Given request: Copy every one of the records below word for word, without changing a single line.

Element lookup records
--- --- ---
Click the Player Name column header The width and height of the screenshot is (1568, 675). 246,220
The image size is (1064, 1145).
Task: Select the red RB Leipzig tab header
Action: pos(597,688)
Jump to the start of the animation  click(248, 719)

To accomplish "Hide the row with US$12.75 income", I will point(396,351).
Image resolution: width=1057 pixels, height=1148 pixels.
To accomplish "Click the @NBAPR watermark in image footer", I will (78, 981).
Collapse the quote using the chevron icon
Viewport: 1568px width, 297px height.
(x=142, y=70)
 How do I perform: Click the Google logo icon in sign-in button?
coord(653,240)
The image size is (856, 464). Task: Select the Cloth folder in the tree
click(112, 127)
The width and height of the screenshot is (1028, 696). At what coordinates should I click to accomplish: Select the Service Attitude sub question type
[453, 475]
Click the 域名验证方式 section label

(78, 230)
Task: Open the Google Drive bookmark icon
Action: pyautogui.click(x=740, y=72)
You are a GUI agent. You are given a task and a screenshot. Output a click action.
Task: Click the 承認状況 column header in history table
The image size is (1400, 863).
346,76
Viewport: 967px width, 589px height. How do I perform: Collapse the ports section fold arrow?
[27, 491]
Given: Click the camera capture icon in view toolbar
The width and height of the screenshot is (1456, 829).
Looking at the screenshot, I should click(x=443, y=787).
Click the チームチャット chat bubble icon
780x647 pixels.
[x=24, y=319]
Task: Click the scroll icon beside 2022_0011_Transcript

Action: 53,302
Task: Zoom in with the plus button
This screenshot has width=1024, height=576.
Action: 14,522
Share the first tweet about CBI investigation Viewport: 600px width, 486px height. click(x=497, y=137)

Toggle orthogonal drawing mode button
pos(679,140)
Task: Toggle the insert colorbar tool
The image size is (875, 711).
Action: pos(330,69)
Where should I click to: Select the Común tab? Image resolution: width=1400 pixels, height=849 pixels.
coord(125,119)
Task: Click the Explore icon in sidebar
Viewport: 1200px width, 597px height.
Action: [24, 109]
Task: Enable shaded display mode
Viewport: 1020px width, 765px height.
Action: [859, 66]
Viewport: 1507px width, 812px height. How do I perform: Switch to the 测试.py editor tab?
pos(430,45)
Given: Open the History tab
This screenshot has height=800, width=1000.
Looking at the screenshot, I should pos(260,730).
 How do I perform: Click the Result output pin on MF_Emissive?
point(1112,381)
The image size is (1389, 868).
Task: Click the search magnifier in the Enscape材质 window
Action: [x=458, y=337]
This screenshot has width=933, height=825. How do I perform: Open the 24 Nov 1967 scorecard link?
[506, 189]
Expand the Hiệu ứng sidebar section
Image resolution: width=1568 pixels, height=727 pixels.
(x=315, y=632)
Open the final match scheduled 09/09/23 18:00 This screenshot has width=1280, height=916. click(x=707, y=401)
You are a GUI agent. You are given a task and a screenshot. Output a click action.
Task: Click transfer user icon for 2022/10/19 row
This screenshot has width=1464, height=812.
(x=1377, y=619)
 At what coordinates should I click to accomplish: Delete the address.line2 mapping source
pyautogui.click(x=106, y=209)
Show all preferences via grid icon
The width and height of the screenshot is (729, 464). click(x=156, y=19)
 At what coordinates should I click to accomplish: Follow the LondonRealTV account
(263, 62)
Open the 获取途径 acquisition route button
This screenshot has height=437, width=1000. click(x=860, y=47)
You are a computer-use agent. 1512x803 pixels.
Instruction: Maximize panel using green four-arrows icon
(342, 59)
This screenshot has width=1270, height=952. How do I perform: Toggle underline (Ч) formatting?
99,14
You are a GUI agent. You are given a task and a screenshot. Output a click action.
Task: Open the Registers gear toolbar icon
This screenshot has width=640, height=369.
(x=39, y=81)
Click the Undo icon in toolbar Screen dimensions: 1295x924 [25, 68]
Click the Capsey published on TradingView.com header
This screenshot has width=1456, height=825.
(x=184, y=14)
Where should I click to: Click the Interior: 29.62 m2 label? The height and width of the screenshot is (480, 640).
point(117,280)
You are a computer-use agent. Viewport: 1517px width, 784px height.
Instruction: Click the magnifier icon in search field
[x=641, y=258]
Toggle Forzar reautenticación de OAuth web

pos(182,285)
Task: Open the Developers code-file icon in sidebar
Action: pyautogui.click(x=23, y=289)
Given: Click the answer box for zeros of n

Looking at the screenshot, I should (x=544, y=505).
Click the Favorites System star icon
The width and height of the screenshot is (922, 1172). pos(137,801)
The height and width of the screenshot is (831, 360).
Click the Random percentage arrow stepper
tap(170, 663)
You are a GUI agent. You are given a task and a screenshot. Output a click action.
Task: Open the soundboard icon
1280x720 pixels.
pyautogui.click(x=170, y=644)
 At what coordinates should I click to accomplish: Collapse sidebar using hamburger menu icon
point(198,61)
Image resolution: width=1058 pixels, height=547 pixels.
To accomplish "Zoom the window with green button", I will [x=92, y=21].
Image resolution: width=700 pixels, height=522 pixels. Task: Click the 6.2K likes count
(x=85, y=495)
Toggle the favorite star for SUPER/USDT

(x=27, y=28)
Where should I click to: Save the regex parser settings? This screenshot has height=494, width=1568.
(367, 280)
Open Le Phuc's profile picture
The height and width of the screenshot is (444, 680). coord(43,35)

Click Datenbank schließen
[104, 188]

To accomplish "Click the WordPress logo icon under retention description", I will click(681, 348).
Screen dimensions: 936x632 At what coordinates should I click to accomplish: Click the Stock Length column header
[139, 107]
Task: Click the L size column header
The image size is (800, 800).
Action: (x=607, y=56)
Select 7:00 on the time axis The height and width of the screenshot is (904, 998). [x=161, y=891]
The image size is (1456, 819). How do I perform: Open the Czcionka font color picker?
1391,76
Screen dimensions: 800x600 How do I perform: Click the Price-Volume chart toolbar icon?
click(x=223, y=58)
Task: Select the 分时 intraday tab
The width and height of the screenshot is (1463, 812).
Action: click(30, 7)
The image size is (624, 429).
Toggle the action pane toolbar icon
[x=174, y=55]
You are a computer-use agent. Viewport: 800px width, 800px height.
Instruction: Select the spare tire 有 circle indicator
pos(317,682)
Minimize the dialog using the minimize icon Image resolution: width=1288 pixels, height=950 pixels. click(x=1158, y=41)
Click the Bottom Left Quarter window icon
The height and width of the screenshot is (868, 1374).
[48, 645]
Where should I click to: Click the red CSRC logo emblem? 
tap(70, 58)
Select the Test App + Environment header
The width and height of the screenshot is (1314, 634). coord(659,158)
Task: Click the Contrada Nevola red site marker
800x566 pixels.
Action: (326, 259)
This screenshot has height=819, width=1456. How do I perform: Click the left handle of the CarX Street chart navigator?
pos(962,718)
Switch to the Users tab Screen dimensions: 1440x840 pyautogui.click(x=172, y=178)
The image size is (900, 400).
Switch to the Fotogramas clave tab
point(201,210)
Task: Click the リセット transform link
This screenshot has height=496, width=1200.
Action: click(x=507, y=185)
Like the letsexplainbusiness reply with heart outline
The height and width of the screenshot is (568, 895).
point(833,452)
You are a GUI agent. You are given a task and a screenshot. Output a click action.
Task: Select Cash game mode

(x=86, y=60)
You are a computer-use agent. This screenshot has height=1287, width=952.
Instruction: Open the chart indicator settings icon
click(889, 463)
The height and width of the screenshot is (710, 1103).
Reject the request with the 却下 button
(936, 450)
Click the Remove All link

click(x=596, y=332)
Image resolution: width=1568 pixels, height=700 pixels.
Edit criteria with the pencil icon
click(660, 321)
--- --- ---
Exercise answer:
Click the Player Name column header The width and height of the screenshot is (1568, 675). 246,220
The image size is (1064, 1145).
Task: Select the red RB Leipzig tab header
Action: pos(597,688)
Jump to the start of the animation  click(248, 719)

To accomplish "Hide the row with US$12.75 income", I will point(396,351).
Image resolution: width=1057 pixels, height=1148 pixels.
To accomplish "Click the @NBAPR watermark in image footer", I will (78, 981).
Collapse the quote using the chevron icon
Viewport: 1568px width, 297px height.
(x=142, y=70)
 How do I perform: Click the Google logo icon in sign-in button?
coord(653,240)
The image size is (856, 464). Task: Select the Cloth folder in the tree
click(112, 127)
The width and height of the screenshot is (1028, 696). At what coordinates should I click to accomplish: Select the Service Attitude sub question type
[453, 475]
Click the 域名验证方式 section label

(78, 230)
Task: Open the Google Drive bookmark icon
Action: pyautogui.click(x=740, y=72)
You are a GUI agent. You are given a task and a screenshot. Output a click action.
Task: Click the 承認状況 column header in history table
The image size is (1400, 863).
346,76
Viewport: 967px width, 589px height. How do I perform: Collapse the ports section fold arrow?
[27, 491]
Given: Click the camera capture icon in view toolbar
The width and height of the screenshot is (1456, 829).
Looking at the screenshot, I should click(x=443, y=787).
Click the チームチャット chat bubble icon
780x647 pixels.
[x=24, y=319]
Task: Click the scroll icon beside 2022_0011_Transcript

Action: 53,302
Task: Zoom in with the plus button
This screenshot has width=1024, height=576.
Action: 14,522
Share the first tweet about CBI investigation Viewport: 600px width, 486px height. click(x=497, y=137)

Toggle orthogonal drawing mode button
pos(679,140)
Task: Toggle the insert colorbar tool
The image size is (875, 711).
Action: pos(330,69)
Where should I click to: Select the Común tab? Image resolution: width=1400 pixels, height=849 pixels.
coord(125,119)
Task: Click the Explore icon in sidebar
Viewport: 1200px width, 597px height.
Action: [24, 109]
Task: Enable shaded display mode
Viewport: 1020px width, 765px height.
Action: [859, 66]
Viewport: 1507px width, 812px height. How do I perform: Switch to the 测试.py editor tab?
pos(430,45)
Given: Open the History tab
This screenshot has height=800, width=1000.
Looking at the screenshot, I should pos(260,730).
 How do I perform: Click the Result output pin on MF_Emissive?
point(1112,381)
The image size is (1389, 868).
Task: Click the search magnifier in the Enscape材质 window
Action: [x=458, y=337]
This screenshot has width=933, height=825. How do I perform: Open the 24 Nov 1967 scorecard link?
[506, 189]
Expand the Hiệu ứng sidebar section
Image resolution: width=1568 pixels, height=727 pixels.
(x=315, y=632)
Open the final match scheduled 09/09/23 18:00 This screenshot has width=1280, height=916. click(x=707, y=401)
You are a GUI agent. You are given a task and a screenshot. Output a click action.
Task: Click transfer user icon for 2022/10/19 row
This screenshot has width=1464, height=812.
(x=1377, y=619)
 At what coordinates should I click to accomplish: Delete the address.line2 mapping source
pyautogui.click(x=106, y=209)
Show all preferences via grid icon
The width and height of the screenshot is (729, 464). click(x=156, y=19)
 At what coordinates should I click to accomplish: Follow the LondonRealTV account
(263, 62)
Open the 获取途径 acquisition route button
This screenshot has height=437, width=1000. click(x=860, y=47)
You are a computer-use agent. 1512x803 pixels.
Instruction: Maximize panel using green four-arrows icon
(342, 59)
This screenshot has width=1270, height=952. How do I perform: Toggle underline (Ч) formatting?
99,14
You are a GUI agent. You are given a task and a screenshot. Output a click action.
Task: Open the Registers gear toolbar icon
This screenshot has width=640, height=369.
(x=39, y=81)
Click the Undo icon in toolbar Screen dimensions: 1295x924 [25, 68]
Click the Capsey published on TradingView.com header
This screenshot has width=1456, height=825.
(x=184, y=14)
Where should I click to: Click the Interior: 29.62 m2 label? The height and width of the screenshot is (480, 640).
point(117,280)
You are a computer-use agent. Viewport: 1517px width, 784px height.
Instruction: Click the magnifier icon in search field
[x=641, y=258]
Toggle Forzar reautenticación de OAuth web

pos(182,285)
Task: Open the Developers code-file icon in sidebar
Action: pyautogui.click(x=23, y=289)
Given: Click the answer box for zeros of n

Looking at the screenshot, I should (x=544, y=505).
Click the Favorites System star icon
The width and height of the screenshot is (922, 1172). pos(137,801)
The height and width of the screenshot is (831, 360).
Click the Random percentage arrow stepper
tap(170, 663)
You are a GUI agent. You are given a task and a screenshot. Output a click action.
Task: Open the soundboard icon
1280x720 pixels.
pyautogui.click(x=170, y=644)
 At what coordinates should I click to accomplish: Collapse sidebar using hamburger menu icon
point(198,61)
Image resolution: width=1058 pixels, height=547 pixels.
To accomplish "Zoom the window with green button", I will [x=92, y=21].
Image resolution: width=700 pixels, height=522 pixels. Task: Click the 6.2K likes count
(x=85, y=495)
Toggle the favorite star for SUPER/USDT

(x=27, y=28)
Where should I click to: Save the regex parser settings? This screenshot has height=494, width=1568.
(367, 280)
Open Le Phuc's profile picture
The height and width of the screenshot is (444, 680). coord(43,35)

Click Datenbank schließen
[104, 188]

To accomplish "Click the WordPress logo icon under retention description", I will click(681, 348).
Screen dimensions: 936x632 At what coordinates should I click to accomplish: Click the Stock Length column header
[139, 107]
Task: Click the L size column header
The image size is (800, 800).
Action: (x=607, y=56)
Select 7:00 on the time axis The height and width of the screenshot is (904, 998). [x=161, y=891]
The image size is (1456, 819). How do I perform: Open the Czcionka font color picker?
1391,76
Screen dimensions: 800x600 How do I perform: Click the Price-Volume chart toolbar icon?
click(x=223, y=58)
Task: Select the 分时 intraday tab
The width and height of the screenshot is (1463, 812).
Action: click(30, 7)
The image size is (624, 429).
Toggle the action pane toolbar icon
[x=174, y=55]
You are a computer-use agent. Viewport: 800px width, 800px height.
Instruction: Select the spare tire 有 circle indicator
pos(317,682)
Minimize the dialog using the minimize icon Image resolution: width=1288 pixels, height=950 pixels. click(x=1158, y=41)
Click the Bottom Left Quarter window icon
The height and width of the screenshot is (868, 1374).
[48, 645]
Where should I click to: Click the red CSRC logo emblem? 
tap(70, 58)
Select the Test App + Environment header
The width and height of the screenshot is (1314, 634). coord(659,158)
Task: Click the Contrada Nevola red site marker
800x566 pixels.
Action: (326, 259)
This screenshot has height=819, width=1456. How do I perform: Click the left handle of the CarX Street chart navigator?
pos(962,718)
Switch to the Users tab Screen dimensions: 1440x840 pyautogui.click(x=172, y=178)
The image size is (900, 400).
Switch to the Fotogramas clave tab
point(201,210)
Task: Click the リセット transform link
This screenshot has height=496, width=1200.
Action: click(x=507, y=185)
Like the letsexplainbusiness reply with heart outline
The height and width of the screenshot is (568, 895).
point(833,452)
You are a GUI agent. You are given a task and a screenshot. Output a click action.
Task: Select Cash game mode

(x=86, y=60)
You are a computer-use agent. This screenshot has height=1287, width=952.
Instruction: Open the chart indicator settings icon
click(889, 463)
The height and width of the screenshot is (710, 1103).
Reject the request with the 却下 button
(936, 450)
Click the Remove All link

click(x=596, y=332)
Image resolution: width=1568 pixels, height=700 pixels.
Edit criteria with the pencil icon
click(660, 321)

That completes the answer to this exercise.